EXCERPTED DATA:
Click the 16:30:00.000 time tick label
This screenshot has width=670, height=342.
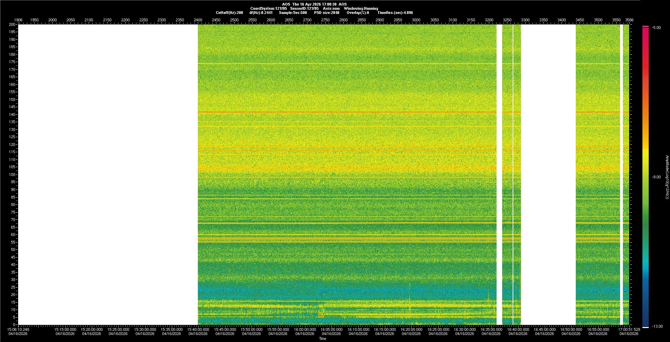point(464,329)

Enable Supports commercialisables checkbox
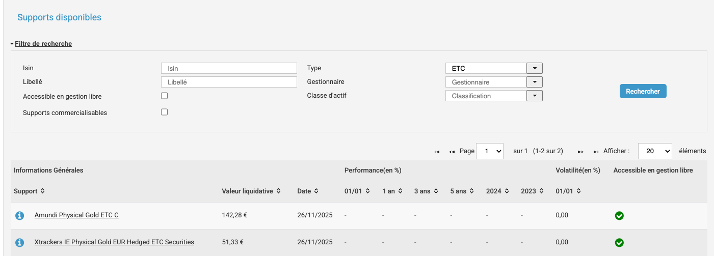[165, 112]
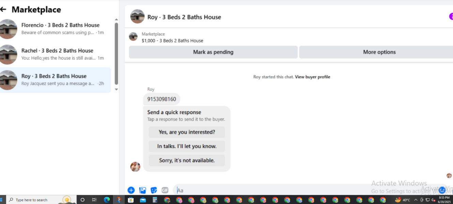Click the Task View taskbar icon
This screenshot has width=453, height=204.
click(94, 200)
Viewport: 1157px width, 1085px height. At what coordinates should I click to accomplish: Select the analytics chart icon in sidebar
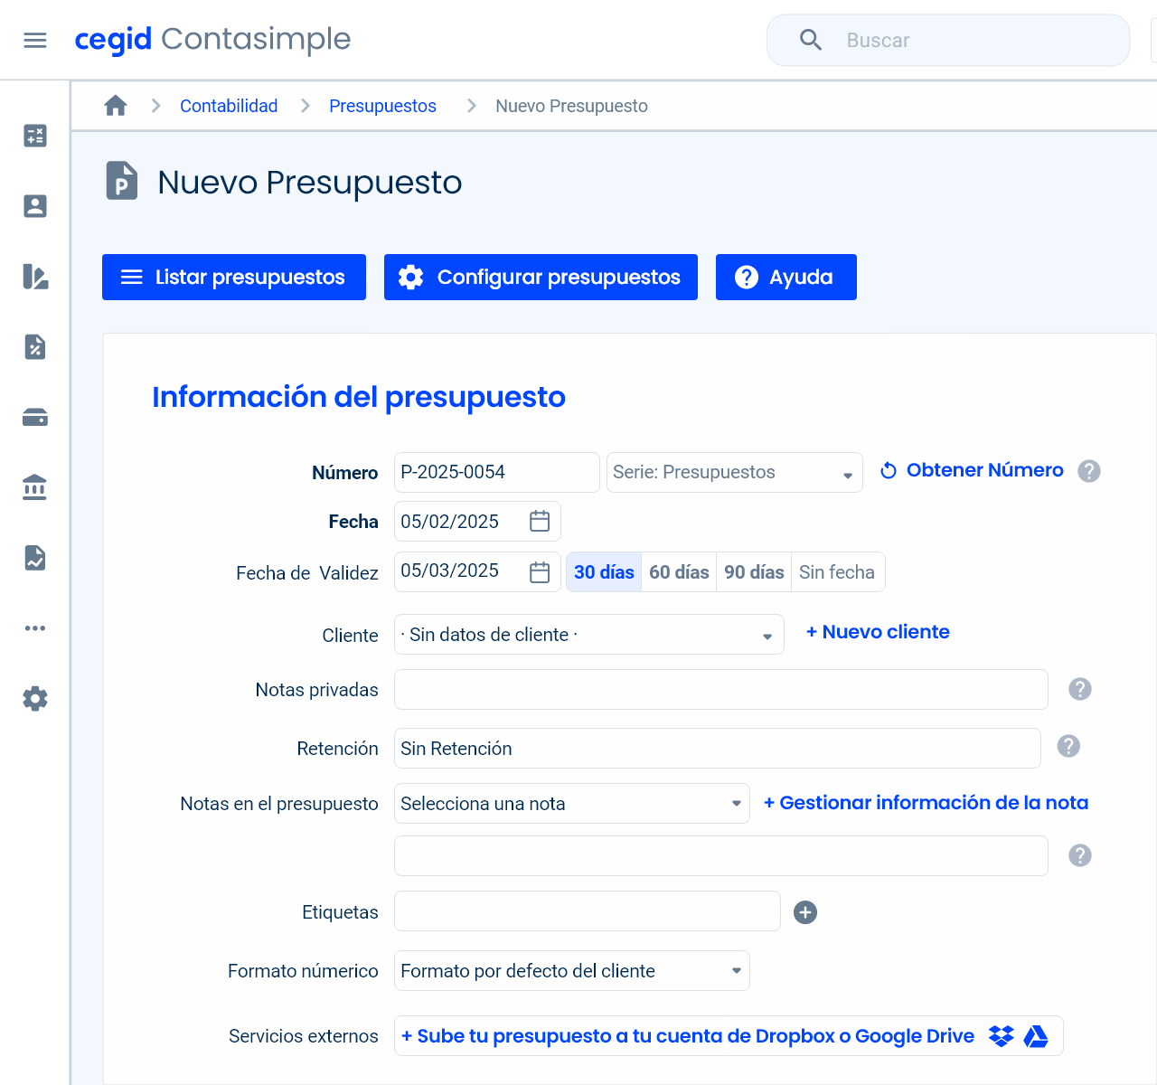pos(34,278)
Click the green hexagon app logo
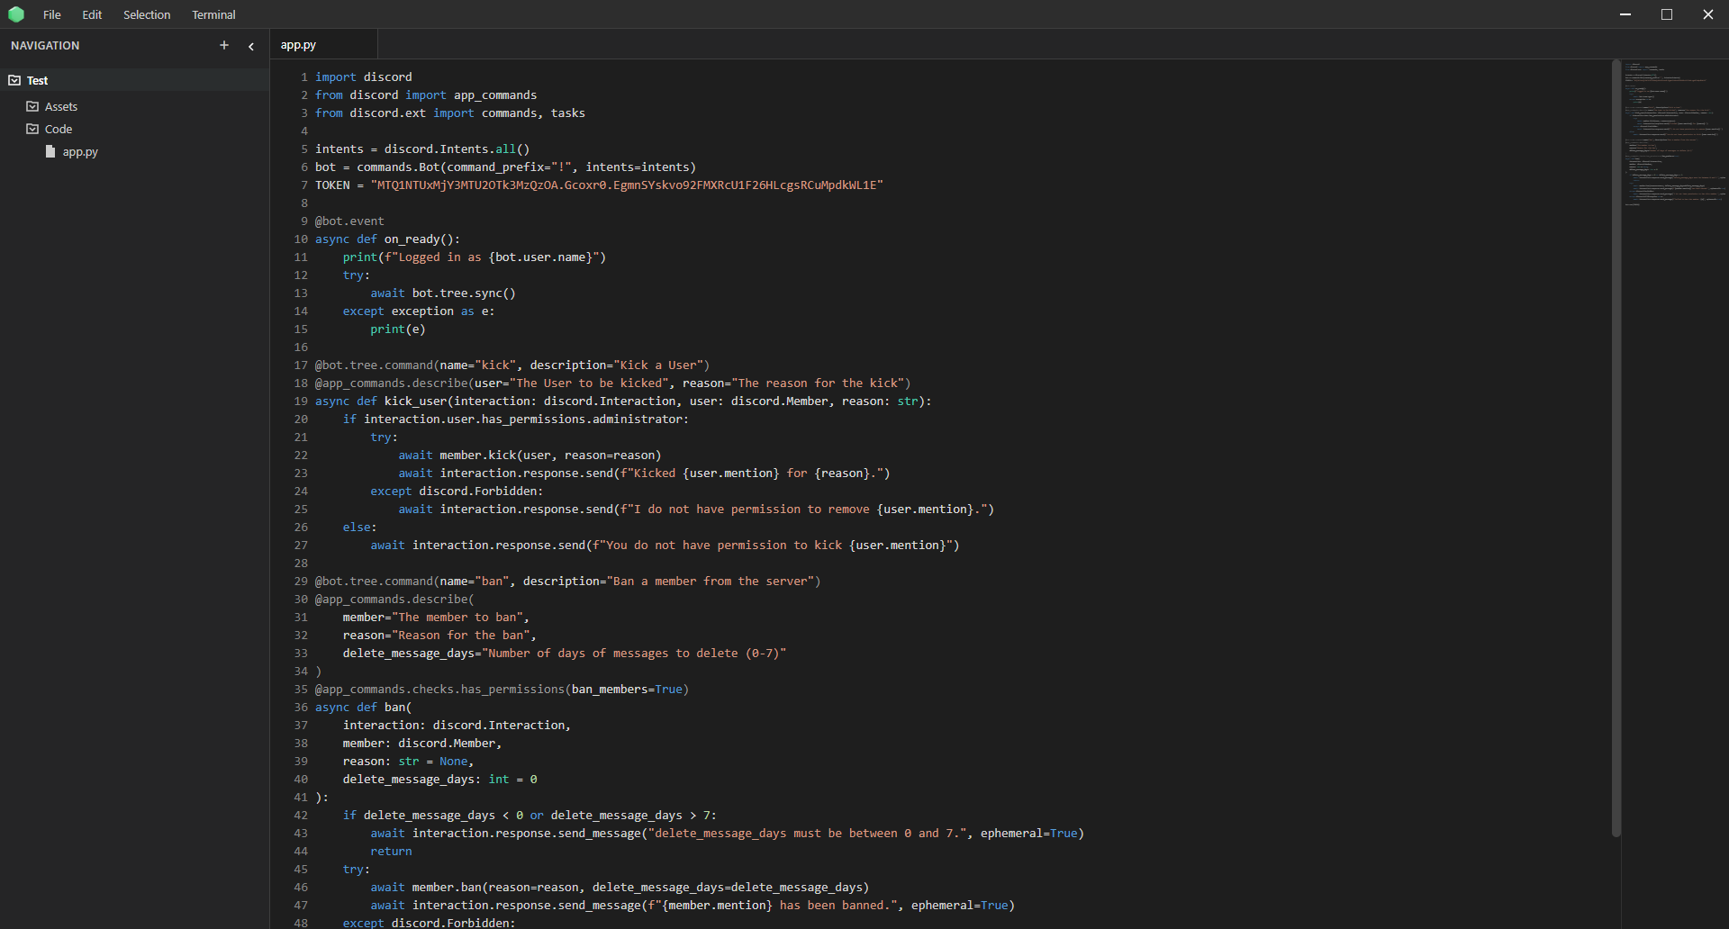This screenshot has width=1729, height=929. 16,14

...

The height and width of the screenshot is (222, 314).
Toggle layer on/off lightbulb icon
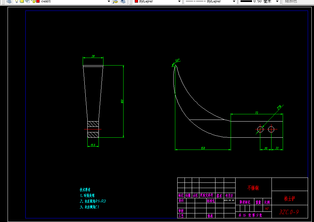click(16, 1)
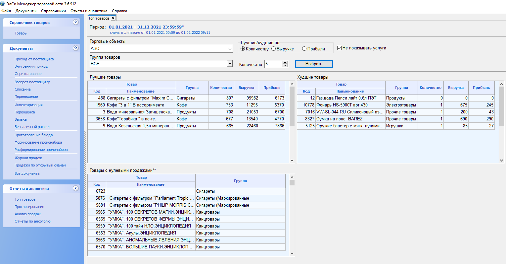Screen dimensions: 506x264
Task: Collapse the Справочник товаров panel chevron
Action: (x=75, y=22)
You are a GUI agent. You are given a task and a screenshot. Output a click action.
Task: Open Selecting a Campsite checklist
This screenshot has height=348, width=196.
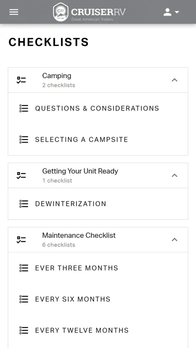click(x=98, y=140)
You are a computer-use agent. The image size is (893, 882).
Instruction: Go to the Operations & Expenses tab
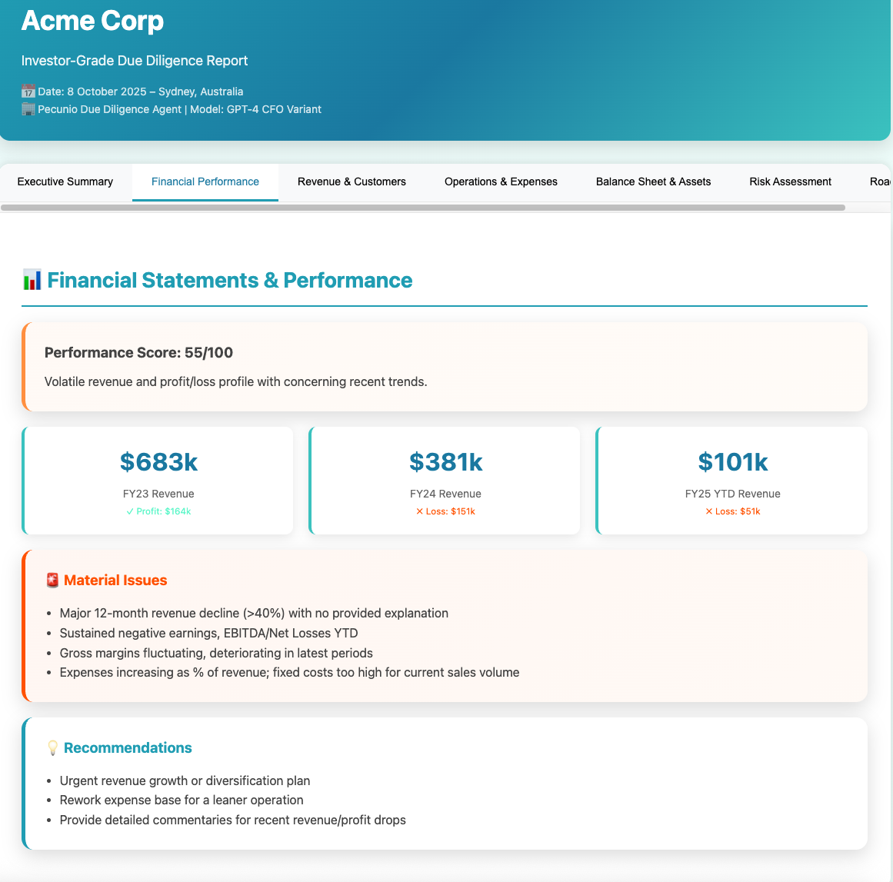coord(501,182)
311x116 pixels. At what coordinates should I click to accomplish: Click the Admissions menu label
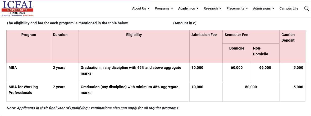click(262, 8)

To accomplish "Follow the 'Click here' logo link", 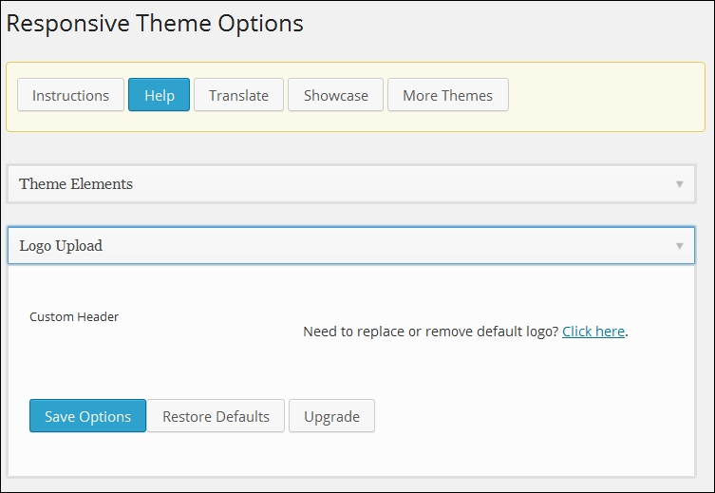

---

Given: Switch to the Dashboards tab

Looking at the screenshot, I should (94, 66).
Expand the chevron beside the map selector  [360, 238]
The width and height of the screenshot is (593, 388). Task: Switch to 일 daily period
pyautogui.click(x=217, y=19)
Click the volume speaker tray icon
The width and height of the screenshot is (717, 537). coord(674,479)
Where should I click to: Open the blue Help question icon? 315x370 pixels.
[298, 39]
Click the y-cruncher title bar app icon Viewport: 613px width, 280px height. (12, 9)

PROBLEM TO WORK ON: Find how many lines above include "agent", then write only that count.

ANSWER SECTION: 2